Shepherd crook deformity may also be seen in other disorders such as Paget disease of the bone and osteogenesis imperfecta.
Typically,
there is no periosteal reaction associated with FD lesions.
Wide,
transverse lucencies (looser zones) or true fractures may be seen in the deformed bone.
- CT depicts FD lesions mostly as ground-glass opacities but they can also appear homogeneously sclerotic or mixed sclerotic/lytic,
with well-defined borders and varying degrees of bony expansion and endosteal scalloping.
CT scanning may be required to assess difficult regions such as the skull base,
the spine and the pelvis.
CT can better define the extent of the lesion and the presence of secondary aneurysmal bone cysts and is often used for quantifying the optic canal diameter in cases of craniofacial involvement.
- On MRI,
lesions usually appear as hypointense on T1-WI (isointense to muscle) while on T2-WI there is considerable variability in signal intensity (low,
intermediate,
high),
mostly depending on the trabecular bone volume and the amount of collagen within the lesion.
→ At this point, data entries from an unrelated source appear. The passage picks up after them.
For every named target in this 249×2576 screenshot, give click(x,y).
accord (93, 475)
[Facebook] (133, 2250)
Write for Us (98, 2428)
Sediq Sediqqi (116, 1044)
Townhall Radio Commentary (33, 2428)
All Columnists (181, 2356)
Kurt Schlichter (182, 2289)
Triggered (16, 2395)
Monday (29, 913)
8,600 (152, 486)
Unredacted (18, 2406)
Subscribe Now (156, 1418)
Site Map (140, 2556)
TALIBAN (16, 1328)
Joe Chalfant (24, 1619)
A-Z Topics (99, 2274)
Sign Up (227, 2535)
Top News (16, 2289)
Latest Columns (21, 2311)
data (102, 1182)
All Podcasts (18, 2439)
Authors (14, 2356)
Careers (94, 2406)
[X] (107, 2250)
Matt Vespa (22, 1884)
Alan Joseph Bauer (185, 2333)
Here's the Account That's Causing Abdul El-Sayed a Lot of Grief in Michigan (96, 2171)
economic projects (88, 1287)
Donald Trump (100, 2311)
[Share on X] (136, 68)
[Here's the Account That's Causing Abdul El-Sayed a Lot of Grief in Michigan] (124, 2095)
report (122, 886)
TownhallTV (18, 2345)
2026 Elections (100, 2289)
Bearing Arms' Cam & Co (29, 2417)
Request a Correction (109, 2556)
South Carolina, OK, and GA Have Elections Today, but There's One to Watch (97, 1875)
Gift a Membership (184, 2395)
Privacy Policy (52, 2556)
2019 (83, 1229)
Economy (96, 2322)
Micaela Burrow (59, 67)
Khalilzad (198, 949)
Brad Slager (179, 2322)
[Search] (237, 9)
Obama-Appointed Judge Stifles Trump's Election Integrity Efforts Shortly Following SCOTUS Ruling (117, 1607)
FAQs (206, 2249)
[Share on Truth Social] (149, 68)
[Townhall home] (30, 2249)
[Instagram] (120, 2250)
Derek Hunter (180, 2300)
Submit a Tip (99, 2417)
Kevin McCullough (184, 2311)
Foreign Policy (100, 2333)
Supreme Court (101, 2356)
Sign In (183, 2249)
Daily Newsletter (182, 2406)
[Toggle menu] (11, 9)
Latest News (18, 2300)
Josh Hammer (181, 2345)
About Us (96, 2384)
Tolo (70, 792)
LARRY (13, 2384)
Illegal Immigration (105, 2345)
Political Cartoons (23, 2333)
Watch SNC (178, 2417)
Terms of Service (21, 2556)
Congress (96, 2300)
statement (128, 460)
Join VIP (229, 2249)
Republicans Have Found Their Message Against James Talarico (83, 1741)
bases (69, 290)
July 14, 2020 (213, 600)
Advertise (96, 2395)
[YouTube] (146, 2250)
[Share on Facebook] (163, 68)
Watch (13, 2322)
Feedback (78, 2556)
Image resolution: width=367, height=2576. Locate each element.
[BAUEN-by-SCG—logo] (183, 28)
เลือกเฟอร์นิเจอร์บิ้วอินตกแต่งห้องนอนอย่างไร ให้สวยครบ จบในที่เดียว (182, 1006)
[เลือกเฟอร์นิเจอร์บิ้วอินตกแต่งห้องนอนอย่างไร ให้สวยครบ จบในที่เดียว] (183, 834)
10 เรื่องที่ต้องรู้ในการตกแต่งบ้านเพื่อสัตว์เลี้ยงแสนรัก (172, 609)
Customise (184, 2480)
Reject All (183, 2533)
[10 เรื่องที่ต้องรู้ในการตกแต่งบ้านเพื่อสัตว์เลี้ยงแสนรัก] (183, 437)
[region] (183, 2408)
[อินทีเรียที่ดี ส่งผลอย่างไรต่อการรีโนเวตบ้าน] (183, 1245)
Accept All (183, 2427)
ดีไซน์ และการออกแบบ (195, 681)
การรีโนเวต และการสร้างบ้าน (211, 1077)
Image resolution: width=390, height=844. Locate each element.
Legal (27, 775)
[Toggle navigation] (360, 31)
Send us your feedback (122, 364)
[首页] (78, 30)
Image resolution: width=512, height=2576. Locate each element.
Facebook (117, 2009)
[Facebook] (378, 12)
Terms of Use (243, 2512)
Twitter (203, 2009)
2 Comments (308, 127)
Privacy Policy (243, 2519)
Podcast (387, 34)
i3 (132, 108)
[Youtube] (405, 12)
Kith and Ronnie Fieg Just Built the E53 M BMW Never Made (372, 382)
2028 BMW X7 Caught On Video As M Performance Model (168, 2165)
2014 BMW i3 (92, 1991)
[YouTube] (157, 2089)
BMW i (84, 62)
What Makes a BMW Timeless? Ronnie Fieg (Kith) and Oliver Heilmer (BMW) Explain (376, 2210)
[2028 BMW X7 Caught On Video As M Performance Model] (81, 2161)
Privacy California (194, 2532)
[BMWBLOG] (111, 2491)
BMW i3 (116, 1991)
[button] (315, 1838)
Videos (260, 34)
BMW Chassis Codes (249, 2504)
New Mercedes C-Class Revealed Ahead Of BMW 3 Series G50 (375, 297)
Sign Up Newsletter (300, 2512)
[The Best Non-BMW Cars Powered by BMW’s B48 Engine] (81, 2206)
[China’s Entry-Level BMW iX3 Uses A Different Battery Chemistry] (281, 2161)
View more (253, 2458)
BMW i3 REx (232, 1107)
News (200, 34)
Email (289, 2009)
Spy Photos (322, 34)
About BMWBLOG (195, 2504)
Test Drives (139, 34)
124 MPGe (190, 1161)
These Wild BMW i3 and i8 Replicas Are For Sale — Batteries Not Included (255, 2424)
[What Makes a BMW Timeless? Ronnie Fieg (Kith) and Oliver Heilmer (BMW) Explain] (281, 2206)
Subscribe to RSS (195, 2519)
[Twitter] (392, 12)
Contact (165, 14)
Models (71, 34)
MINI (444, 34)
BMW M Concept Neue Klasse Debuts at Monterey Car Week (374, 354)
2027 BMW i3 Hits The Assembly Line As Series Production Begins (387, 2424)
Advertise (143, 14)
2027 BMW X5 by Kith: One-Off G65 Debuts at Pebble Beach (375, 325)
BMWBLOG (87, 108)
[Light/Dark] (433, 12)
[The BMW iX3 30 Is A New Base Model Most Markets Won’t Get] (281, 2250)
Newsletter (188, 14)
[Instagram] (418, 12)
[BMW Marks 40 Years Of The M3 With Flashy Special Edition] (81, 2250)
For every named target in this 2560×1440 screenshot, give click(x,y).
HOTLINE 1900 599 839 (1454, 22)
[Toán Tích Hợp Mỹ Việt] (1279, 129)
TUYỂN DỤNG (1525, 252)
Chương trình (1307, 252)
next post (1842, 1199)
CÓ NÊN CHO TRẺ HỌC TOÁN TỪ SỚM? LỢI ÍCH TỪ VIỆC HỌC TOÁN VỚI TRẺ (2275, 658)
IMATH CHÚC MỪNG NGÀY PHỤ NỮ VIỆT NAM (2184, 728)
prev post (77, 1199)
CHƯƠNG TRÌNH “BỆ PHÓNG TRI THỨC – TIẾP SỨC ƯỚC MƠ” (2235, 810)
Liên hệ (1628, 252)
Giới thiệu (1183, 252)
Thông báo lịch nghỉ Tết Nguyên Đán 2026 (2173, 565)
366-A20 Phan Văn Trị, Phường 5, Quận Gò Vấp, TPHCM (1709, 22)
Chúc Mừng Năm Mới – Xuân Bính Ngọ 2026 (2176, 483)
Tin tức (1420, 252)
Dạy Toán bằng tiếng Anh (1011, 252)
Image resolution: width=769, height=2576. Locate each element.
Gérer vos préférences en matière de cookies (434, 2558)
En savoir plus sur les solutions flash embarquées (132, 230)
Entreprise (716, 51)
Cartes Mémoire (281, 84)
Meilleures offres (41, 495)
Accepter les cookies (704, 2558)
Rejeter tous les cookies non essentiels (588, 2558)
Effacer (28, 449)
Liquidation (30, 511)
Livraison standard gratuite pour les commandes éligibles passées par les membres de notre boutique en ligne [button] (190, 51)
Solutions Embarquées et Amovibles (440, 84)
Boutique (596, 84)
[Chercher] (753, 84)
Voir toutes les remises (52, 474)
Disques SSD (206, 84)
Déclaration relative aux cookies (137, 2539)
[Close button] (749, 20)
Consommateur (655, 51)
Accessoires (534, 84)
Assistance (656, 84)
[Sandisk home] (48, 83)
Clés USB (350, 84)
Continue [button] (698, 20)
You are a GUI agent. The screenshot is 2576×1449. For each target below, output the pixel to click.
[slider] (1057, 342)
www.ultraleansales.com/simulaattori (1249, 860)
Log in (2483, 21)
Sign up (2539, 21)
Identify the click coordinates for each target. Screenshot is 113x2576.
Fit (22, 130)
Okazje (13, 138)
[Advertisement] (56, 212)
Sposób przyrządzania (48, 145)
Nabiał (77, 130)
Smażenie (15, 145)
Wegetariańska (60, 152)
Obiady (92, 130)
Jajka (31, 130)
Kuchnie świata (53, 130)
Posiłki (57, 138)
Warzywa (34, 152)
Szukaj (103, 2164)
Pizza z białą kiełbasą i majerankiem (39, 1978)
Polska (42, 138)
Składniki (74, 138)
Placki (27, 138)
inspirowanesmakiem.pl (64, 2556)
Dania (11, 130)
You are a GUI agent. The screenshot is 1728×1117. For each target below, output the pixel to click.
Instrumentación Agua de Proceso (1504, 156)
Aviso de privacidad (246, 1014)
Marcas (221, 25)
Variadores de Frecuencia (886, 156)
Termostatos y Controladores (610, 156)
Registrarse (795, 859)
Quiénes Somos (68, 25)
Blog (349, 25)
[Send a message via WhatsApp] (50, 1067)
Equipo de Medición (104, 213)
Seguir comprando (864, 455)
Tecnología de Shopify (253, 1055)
Contrast MRI typically shows delayed enhancement,
with variable patterns (homogeneous,
heterogeneous,
central,
ring-like).
Contrast MRI is particularly useful for detecting cystic degeneration,
aneurysmal bone cysts and soft-tissue involvement.
It is also indispensable for the assessment of nervous structures in case of craniofacial FD.
Although FD is usually a straightforward radiographic diagnosis,
on occasion it may be confused with malignant entities,
because it has a rare potential of malignant transformation,
with an increased frequency in the polyostotic form,
especially in patients with Albright or Mazabraund’s syndrome.
Malignancies in M-FD are extremely rare.
The most frequent entities to be considered in the differential diagnosis are central osteosarcoma and chondrosarcoma,
especially in the case of excessive calcification and soft-tissue ossification.
Other controversial situations include increase in the size and/or osteolytic areas of an FD lesion and the presence of an expansile lytic M-FD lesion.
Although imaging diagnosis may be easier in cases of P-FD or typical M-FD forms,
false-positive and false-negative diagnoses are not uncommon.
Treatment
Conservative therapy includes administration of analgesics,
calcium and vitamin-D supplements,
and treatment of associated endocrine abnormalities in case of MAS.
Surgery (intramedullary nails,
bone resection,
osteotomy) is indicated in case pain does not respond to the conservative treatment,
especially in extended bone damage and presence of fracture or increased fracture risk.
In the event of hearing/vision loss or optic nerve compression,
craniofacial surgery is the treatment of choice.